A look at 2012 — in graphs


If you like to look at graphs, check out the Wonkblog’s recent post at the Washington Post: 2012: The Year in Graphs.

There are all sorts of interesting elements to the graphs, which were chosen by guest contributors.

Calculated Risk displays one that shows how housing and contraction by state and local governments will likely cease being a drag on GDP in 2013.

There’s a graph showing the long decline — beginning before the 2007 recession — of the decline in inflation-adjusted wages for middle income workers.

Sheila Bair, former chair of the FDIC, contributes a graph showing the growing debt to income ratio for earners in the bottom 95 percent.

And there’s this graph, from the Center on Budget and Policy Priorities, which shows how policies and circumstances in the 21st century have swelled the federal deficit:

CBPPdeficit

We engaged in wars we didn’t pay for. The Bush tax cuts, the first of which came at a time when the federal budget showed surpluses, left the government hopelessly in the red. The recession exacted a huge toll — cutting tax revenues and forcing greater expenditures on safety net programs.

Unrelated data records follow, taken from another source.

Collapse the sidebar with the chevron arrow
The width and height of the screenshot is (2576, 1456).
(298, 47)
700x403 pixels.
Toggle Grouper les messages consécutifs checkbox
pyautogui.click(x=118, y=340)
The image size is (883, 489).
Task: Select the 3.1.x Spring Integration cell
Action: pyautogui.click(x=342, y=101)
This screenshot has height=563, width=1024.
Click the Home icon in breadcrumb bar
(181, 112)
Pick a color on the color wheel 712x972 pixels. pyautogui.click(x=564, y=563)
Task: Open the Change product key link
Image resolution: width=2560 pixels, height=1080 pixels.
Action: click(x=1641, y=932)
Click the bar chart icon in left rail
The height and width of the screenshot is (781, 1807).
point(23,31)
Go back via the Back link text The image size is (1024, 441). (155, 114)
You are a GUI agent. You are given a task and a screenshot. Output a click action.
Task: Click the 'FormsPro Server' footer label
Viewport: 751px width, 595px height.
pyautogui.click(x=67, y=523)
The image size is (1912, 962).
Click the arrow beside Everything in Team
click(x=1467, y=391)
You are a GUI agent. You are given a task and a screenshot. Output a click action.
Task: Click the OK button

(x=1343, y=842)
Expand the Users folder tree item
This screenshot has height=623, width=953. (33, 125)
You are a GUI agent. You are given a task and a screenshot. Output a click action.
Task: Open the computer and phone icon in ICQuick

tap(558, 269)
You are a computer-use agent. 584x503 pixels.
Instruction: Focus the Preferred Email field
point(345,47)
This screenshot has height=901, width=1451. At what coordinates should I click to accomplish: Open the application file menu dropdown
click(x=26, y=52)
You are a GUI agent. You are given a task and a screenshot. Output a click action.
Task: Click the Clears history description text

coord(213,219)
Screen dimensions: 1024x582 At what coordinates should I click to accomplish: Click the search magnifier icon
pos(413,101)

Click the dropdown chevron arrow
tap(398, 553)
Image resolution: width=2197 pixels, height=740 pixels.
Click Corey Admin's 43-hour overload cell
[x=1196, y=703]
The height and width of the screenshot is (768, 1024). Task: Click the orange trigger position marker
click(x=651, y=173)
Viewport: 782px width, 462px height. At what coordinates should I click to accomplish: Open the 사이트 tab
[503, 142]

And Obama’s stimulus package (and the Troubled Asset Relief Fund begun under Bush) cost us, but only temporarily. Without those efforts, we would have certainly seen the economic downturn take an even bigger bite.

This is a key reason going over the so-called fiscal cliff is not such a terrible idea. We had a balanced budgets at the end of the Clinton years. Just rolling back to those policies will go a long way toward righting the ship.

Of course, we don’t need to go through that much austerity that quickly.